Aim A - Reproduce verbatim the stretch of the chaotic system summary from "PMC · DOI: 10.3390/e28030260" through "multidirectional offset boosting.".
Aim B - According to the chaotic system summary, how many distinct chaotic attractors can the proposed system generate?

Excerpt to read -
──────────

# Analysis and Application of a 3D Chaotic System with Flexible Offset and Frequency Control

**Authors:** Shuaishuai Shi, Jiangfan Xiong, Licai Liu, Chuanhong Du

PMC · DOI: 10.3390/e28030260 · 2026-02-27

## TL;DR

This paper introduces a new 3D chaotic system with adjustable offset and frequency control, suitable for secure communication and information transmission.

## Contribution

A novel chaotic system with flexible offset and frequency control is proposed, rare in existing research.

## Key findings

- The system can generate three distinct chaotic attractors and exhibits multidirectional offset boosting.
- Control constants effectively regulate the frequency of state variables and increase system complexity.
- DSP hardware experiments confirm the system's physical realizability and synchronization capabilities.

──────────

Record set -
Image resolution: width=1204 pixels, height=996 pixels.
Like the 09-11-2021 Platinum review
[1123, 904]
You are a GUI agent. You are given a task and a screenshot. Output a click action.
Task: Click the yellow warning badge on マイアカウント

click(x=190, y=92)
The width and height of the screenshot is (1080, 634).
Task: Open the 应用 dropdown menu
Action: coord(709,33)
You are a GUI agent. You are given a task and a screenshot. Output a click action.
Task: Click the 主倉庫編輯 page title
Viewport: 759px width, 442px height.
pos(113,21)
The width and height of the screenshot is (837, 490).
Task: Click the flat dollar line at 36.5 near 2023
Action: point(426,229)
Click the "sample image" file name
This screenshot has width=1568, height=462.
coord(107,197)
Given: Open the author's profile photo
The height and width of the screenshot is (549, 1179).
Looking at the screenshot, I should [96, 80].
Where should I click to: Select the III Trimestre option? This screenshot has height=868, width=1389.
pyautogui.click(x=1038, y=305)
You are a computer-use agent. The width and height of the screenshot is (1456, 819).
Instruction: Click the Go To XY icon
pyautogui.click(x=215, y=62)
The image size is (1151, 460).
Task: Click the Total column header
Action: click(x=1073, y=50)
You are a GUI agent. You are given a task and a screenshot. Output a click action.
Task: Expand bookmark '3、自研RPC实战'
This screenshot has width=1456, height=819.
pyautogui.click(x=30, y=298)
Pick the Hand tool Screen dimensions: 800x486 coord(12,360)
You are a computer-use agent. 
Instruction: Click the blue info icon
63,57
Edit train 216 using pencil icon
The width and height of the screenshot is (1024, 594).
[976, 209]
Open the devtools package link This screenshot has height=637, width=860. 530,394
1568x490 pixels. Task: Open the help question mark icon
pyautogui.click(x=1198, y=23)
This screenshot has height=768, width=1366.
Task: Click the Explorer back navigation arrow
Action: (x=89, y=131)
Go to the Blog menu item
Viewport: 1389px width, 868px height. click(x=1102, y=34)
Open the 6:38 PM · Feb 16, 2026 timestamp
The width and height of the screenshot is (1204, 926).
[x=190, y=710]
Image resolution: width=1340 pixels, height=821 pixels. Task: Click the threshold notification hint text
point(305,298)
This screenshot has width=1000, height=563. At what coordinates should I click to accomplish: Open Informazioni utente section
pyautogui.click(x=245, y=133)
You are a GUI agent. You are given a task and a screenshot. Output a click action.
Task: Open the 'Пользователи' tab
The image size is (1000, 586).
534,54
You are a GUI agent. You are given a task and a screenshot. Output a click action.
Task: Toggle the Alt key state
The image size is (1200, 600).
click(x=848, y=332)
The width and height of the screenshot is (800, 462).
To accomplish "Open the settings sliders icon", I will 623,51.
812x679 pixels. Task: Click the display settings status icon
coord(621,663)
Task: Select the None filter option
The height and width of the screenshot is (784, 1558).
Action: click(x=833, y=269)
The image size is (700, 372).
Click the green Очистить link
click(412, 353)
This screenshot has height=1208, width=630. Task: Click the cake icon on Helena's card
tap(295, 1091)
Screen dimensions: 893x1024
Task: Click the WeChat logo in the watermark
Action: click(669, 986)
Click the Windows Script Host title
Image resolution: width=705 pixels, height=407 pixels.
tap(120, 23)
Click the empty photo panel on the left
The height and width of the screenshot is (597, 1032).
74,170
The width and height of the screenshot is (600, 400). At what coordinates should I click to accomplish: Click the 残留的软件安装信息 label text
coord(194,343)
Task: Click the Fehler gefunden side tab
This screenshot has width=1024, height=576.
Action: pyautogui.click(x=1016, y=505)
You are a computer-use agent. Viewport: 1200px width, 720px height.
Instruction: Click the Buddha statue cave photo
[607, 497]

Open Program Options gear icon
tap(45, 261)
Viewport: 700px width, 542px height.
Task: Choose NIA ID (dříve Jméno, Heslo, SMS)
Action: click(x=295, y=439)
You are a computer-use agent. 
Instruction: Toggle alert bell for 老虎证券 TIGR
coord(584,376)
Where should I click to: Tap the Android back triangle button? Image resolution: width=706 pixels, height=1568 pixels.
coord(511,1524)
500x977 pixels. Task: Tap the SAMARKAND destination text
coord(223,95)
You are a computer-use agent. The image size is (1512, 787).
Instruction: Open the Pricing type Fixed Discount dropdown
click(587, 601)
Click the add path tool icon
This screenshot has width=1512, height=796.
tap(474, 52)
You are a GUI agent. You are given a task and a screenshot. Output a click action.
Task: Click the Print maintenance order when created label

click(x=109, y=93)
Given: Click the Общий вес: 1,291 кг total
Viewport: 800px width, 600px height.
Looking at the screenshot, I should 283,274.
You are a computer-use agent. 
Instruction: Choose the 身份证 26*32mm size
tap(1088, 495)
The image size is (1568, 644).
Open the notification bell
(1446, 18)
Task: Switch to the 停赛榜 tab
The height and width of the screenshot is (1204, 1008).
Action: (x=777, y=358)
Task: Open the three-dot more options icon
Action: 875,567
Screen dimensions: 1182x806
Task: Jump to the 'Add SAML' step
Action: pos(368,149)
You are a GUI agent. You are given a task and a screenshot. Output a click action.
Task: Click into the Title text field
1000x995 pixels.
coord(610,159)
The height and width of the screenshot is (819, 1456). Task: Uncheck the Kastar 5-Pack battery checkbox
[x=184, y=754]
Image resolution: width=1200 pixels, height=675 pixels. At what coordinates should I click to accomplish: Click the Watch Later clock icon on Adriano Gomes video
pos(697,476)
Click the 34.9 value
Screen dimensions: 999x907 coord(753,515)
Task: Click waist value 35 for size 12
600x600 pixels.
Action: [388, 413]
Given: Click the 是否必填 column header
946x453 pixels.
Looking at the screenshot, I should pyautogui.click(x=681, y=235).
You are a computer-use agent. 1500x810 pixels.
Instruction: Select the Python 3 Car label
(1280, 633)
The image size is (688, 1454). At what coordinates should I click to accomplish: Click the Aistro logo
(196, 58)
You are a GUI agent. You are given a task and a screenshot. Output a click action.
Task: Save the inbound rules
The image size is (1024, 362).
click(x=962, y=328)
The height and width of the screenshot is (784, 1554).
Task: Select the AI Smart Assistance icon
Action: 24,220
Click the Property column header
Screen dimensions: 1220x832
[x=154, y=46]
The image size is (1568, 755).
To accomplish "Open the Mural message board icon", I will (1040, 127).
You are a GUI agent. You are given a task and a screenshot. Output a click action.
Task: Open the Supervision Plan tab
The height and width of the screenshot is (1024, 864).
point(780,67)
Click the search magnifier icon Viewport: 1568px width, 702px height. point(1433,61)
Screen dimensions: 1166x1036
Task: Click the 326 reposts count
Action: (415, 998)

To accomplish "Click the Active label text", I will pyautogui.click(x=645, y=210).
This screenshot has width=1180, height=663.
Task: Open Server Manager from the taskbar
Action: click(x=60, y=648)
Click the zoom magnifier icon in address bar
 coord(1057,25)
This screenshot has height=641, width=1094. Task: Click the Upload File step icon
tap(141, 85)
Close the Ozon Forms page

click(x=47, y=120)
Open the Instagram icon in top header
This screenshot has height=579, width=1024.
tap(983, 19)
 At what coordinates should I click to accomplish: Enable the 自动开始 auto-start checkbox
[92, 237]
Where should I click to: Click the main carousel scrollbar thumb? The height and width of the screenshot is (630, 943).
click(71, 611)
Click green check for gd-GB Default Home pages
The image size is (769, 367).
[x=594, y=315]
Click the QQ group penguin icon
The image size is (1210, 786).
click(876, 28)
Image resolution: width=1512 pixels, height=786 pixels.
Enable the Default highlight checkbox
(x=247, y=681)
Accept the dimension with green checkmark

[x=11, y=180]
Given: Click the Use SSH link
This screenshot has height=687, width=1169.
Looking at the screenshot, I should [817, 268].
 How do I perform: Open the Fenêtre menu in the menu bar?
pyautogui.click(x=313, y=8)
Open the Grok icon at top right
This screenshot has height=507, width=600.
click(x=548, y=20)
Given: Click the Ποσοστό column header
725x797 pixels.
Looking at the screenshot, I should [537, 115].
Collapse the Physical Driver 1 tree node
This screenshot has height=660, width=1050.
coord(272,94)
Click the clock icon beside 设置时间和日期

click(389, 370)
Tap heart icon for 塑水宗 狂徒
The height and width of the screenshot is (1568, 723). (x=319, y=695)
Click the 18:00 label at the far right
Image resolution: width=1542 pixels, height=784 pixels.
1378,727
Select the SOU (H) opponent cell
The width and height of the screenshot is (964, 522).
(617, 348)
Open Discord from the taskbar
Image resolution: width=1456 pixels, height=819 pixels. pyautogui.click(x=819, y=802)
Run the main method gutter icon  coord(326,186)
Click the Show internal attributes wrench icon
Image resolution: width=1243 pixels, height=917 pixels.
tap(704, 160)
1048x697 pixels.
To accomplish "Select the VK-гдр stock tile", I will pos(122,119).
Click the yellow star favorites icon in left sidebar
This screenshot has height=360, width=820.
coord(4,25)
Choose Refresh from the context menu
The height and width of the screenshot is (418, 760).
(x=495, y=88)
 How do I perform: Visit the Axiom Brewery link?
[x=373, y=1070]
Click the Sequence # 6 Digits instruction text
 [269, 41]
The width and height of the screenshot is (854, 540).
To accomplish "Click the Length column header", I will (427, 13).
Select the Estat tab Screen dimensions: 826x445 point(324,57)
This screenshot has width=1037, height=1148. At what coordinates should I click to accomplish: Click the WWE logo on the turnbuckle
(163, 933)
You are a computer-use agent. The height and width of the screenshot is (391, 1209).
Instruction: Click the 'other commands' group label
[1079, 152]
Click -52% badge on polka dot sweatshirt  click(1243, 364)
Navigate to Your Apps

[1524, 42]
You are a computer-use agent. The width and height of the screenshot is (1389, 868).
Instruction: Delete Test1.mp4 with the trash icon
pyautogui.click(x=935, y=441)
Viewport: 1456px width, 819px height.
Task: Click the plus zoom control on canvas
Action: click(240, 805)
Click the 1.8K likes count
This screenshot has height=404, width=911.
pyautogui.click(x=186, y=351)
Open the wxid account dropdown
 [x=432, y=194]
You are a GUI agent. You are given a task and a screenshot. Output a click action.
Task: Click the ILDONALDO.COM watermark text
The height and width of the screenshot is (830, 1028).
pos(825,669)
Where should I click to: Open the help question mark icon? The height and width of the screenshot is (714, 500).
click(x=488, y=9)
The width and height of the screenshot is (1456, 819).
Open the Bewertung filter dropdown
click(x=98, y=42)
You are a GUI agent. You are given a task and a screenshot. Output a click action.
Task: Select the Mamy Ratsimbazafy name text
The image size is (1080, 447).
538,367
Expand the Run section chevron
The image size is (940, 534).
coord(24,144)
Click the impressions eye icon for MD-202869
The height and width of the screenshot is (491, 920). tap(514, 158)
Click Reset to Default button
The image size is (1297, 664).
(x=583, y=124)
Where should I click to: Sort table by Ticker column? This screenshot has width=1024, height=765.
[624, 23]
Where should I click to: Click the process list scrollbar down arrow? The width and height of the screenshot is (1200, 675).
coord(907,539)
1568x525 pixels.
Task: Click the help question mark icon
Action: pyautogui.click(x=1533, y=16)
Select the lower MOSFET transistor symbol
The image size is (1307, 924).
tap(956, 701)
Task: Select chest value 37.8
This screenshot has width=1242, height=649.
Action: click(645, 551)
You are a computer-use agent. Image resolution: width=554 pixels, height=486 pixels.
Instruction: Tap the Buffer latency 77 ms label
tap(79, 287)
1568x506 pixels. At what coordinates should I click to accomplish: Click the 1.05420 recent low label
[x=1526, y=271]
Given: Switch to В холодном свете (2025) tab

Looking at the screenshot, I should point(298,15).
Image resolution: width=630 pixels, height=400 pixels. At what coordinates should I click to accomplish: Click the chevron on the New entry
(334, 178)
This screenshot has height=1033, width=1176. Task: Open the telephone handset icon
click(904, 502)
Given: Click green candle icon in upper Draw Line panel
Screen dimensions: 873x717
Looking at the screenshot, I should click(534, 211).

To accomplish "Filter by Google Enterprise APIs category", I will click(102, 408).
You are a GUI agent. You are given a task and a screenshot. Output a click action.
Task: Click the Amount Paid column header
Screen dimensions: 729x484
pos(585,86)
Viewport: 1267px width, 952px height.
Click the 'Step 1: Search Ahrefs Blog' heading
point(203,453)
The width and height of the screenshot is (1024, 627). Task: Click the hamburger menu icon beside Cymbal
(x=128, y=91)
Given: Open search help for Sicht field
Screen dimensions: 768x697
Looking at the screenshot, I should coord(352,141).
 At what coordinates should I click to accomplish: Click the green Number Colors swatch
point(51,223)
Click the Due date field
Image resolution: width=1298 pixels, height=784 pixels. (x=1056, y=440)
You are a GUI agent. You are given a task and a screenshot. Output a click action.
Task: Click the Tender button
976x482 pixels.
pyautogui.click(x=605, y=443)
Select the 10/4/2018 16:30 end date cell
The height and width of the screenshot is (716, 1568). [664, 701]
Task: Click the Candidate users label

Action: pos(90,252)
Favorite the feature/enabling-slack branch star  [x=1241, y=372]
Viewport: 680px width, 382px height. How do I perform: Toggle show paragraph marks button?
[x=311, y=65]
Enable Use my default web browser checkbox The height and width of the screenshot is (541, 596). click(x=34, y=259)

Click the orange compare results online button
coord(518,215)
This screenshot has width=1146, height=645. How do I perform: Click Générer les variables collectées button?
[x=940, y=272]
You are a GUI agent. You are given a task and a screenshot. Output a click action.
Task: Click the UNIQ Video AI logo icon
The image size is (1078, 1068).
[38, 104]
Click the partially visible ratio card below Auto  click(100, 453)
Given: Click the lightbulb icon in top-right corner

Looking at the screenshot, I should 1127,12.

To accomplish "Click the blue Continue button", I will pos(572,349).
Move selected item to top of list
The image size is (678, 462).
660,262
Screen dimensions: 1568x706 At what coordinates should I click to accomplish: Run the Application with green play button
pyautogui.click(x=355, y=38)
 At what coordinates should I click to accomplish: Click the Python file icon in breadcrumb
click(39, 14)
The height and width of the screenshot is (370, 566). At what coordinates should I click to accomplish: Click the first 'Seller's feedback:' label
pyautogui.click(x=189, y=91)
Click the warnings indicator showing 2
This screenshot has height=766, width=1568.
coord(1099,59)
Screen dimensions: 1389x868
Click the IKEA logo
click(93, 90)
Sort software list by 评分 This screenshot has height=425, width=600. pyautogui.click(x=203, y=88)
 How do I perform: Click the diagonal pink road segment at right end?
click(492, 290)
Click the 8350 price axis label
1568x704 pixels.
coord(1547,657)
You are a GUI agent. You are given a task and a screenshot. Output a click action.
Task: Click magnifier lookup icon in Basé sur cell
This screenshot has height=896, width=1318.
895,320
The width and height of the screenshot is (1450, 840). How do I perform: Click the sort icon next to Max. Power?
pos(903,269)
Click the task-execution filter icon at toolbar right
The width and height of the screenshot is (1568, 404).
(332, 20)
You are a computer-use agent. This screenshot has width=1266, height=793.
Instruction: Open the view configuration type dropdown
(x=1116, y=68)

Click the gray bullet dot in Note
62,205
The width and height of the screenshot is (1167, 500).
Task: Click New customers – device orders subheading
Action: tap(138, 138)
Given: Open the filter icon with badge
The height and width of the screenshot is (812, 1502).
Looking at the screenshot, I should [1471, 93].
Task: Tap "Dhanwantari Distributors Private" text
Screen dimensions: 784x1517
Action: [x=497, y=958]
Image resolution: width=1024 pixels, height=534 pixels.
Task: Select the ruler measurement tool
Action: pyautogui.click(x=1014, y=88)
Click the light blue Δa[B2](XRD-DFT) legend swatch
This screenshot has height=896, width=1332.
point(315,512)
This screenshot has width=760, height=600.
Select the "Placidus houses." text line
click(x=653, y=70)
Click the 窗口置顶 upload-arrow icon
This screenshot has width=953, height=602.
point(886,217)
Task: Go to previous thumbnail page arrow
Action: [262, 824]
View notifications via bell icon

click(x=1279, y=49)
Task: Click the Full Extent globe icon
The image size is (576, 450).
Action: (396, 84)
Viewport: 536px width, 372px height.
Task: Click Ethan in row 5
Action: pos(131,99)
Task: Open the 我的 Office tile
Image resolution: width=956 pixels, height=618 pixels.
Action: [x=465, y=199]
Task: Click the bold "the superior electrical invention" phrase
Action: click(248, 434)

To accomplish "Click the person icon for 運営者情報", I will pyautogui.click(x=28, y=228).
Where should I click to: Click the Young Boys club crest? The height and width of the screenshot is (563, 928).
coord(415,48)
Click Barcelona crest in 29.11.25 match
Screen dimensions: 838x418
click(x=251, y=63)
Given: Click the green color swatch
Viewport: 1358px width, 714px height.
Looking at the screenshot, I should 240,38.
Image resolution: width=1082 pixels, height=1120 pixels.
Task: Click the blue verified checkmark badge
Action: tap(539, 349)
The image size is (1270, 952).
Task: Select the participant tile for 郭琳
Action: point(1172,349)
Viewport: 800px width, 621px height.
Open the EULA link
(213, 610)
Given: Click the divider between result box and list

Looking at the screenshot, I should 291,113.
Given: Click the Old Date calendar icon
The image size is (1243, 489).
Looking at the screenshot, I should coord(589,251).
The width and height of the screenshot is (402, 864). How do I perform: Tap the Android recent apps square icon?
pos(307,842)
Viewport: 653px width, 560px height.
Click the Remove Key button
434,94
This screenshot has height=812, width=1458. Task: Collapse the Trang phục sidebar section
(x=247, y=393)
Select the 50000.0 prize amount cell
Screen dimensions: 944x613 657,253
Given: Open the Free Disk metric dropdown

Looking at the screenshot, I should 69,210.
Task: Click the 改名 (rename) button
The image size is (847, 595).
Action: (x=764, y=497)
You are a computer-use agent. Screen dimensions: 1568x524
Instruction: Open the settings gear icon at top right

──────────

Complete response A -
PMC · DOI: 10.3390/e28030260 · 2026-02-27

## TL;DR

This paper introduces a new 3D chaotic system with adjustable offset and frequency control, suitable for secure communication and information transmission.

## Contribution

A novel chaotic system with flexible offset and frequency control is proposed, rare in existing research.

## Key findings

- The system can generate three distinct chaotic attractors and exhibits multidirectional offset boosting.

Complete response B - Three.